Continue the description of the porcine islet stress study from where it stops.

*Document extract*
________________

An increasing demand for cell-based diabetes therapy could be met through xenotransplantation of adult porcine islets. Use of islet xenotranplantation on a large scale would require rigorous safety and quality control measures to maximize transplant success. Development of molecular tools to monitor porcine islet cellular responses to ischemic, osmotic, mechanical and oxidative stresses during islet cell processing and post-isolation culturing would aid the rational design of cytoprotective strategies aimed at improving transplant outcomes. In addition, gene expression signatures informative for islet quality could serve as an adjunct to physiological testing to establish the suitability of islet products for transplantation. Experiment Overall Design: Nine adult Landrace sows were sacrificed, the pancreases were dissected, and islet cells isolated as previously described. Islet preparation purity was assessed by light microscopy after staining with diphenylthiocarbazone and ranged between 90-95% for the preparations used. Profiles of islet cells cultured under standard conditions were compared to islet cells cultured under stress conditions with elevated glucose (16.7 mM) or addition of inflammatory cytokines (IL-1beta, TNF-alpha, and IFN-gamma), or both, for 48 hours.

Identify molecular markers of physiological and immunological stress in porcine islets in anticipation of their use in xenotransplantation.

________________

*Dataset entries*
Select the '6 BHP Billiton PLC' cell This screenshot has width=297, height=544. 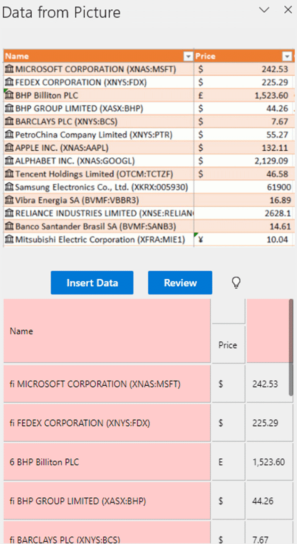tap(107, 462)
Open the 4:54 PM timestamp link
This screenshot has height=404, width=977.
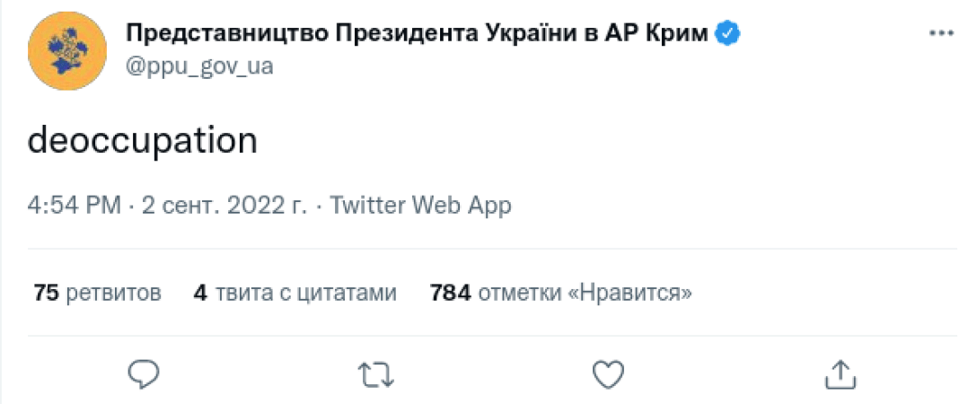[x=74, y=206]
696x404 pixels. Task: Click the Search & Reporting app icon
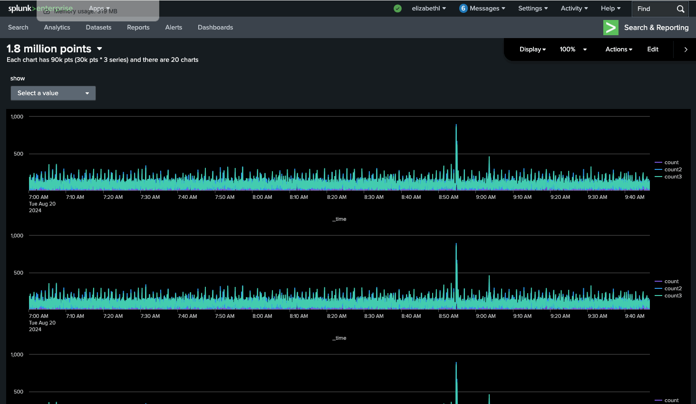click(x=610, y=28)
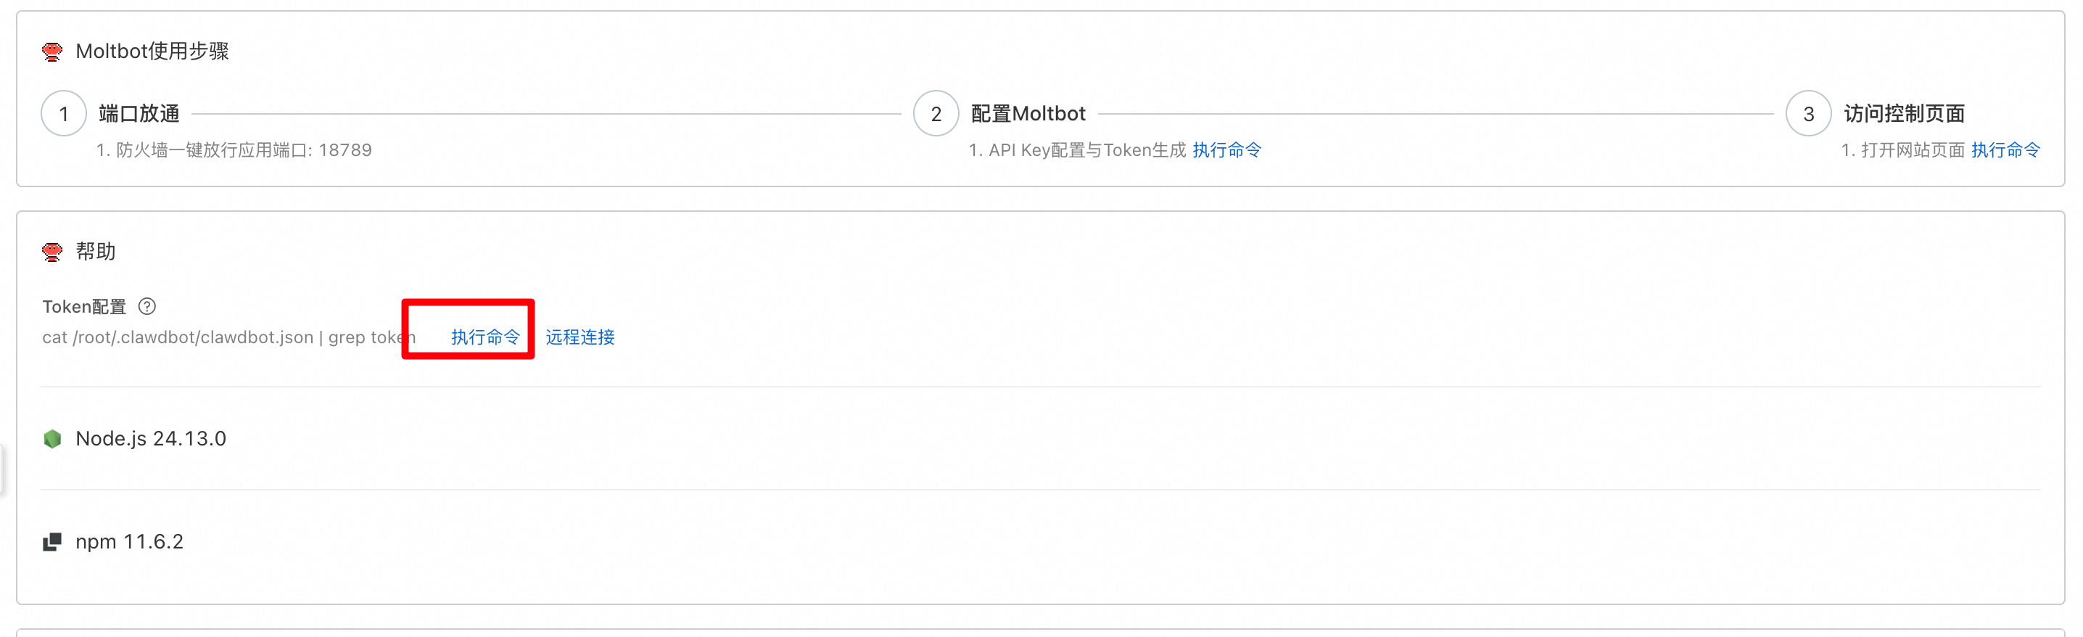Image resolution: width=2083 pixels, height=637 pixels.
Task: Click the lobster icon beside Moltbot使用步骤
Action: (53, 52)
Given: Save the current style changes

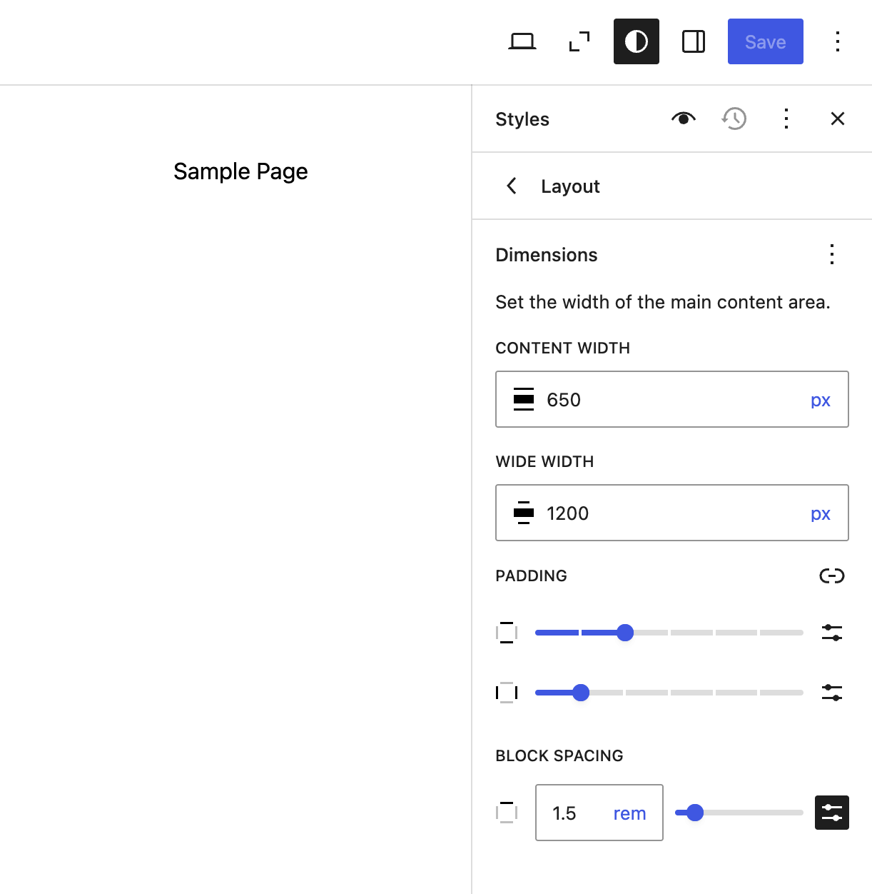Looking at the screenshot, I should click(x=765, y=41).
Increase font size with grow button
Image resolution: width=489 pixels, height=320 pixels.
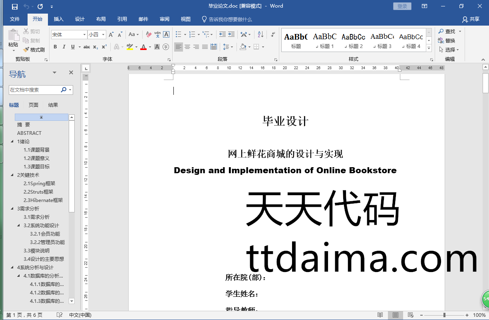click(x=111, y=35)
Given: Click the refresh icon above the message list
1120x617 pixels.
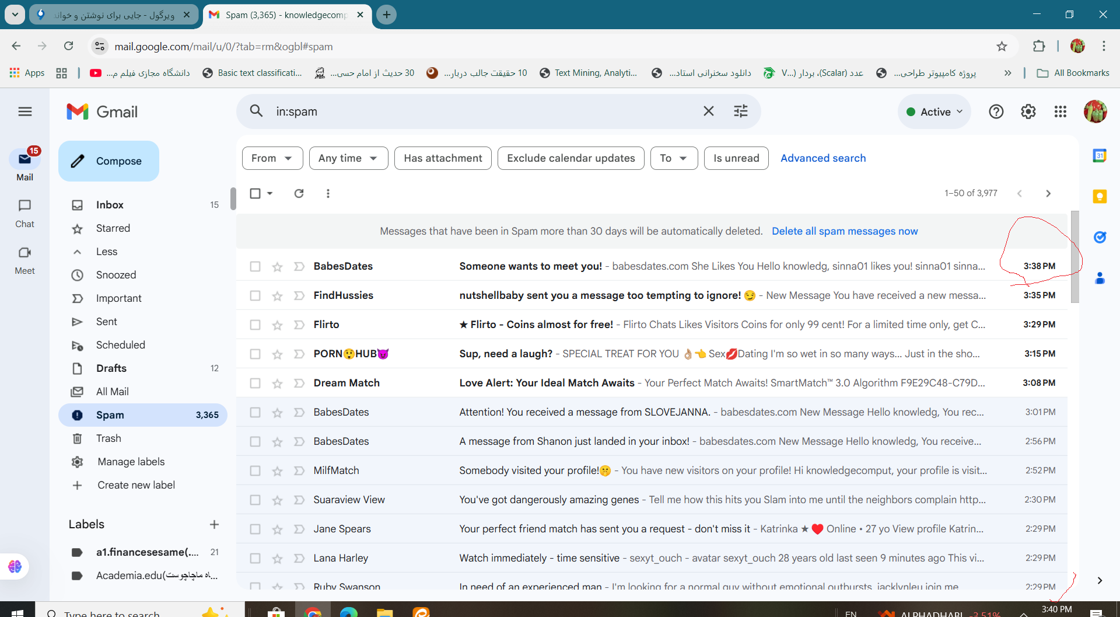Looking at the screenshot, I should click(x=299, y=193).
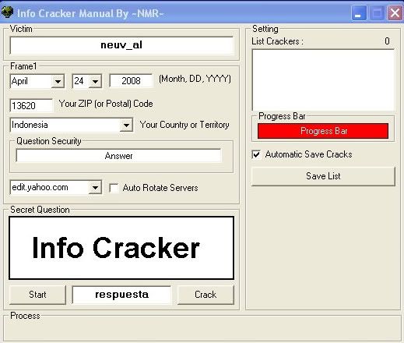404x343 pixels.
Task: Click the red Progress Bar
Action: [323, 131]
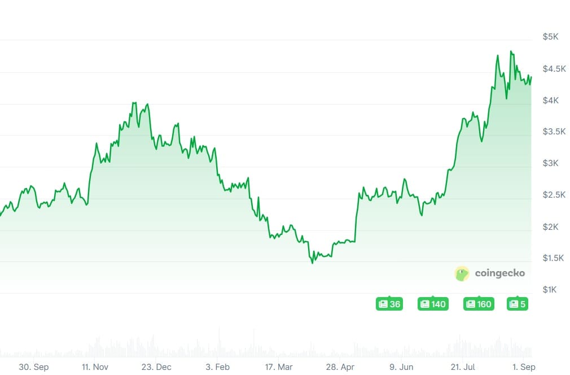The width and height of the screenshot is (570, 375).
Task: Select the 30. Sep date label
Action: click(33, 367)
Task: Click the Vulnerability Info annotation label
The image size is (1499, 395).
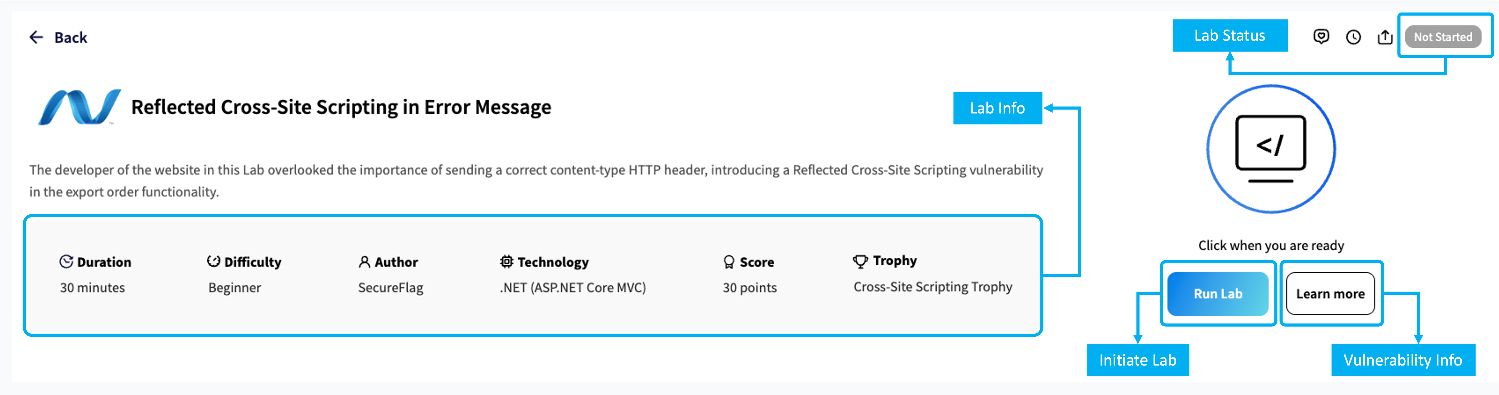Action: coord(1402,360)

________________

*Exercise answer*
Porcine islets were cultured under stress conditions of elevated glucose, inflammatory cytokine addition (IL-1beta, TNF-alpha, IFN-gamma), or both for 48 hours and gene expression changes monitored by microarray spotted with the Pig_Array_Ready Oligo set and quantitative RT-PCR.

Changes observed from hyperglycemia included increased thioredoxin interacting protein (TXNIP) and metabolic process mRNAs. Cytokine treatment increased expression of JAK-STAT pathway components, oxidative stress (transglutaminase 2 - TGM2), and beta-cell dysfunction genes. The transcription factor, C/EBPdelta was elevated by cytokine treatment. Apolipoprotein C3 and transthyretin have been identified as markers for type 2 diabetes and were also elevated as was MARCKS, a substrate of PKC and known to change in cells under diabetic conditions.

Thioredoxin interacting protein (TXNIP) and transglutamase 2 (TGM2, not previously identified in rodent or human studies) may be useful molecular markers of islet cell stress (hyperglycemia and cytokine stress, respectively).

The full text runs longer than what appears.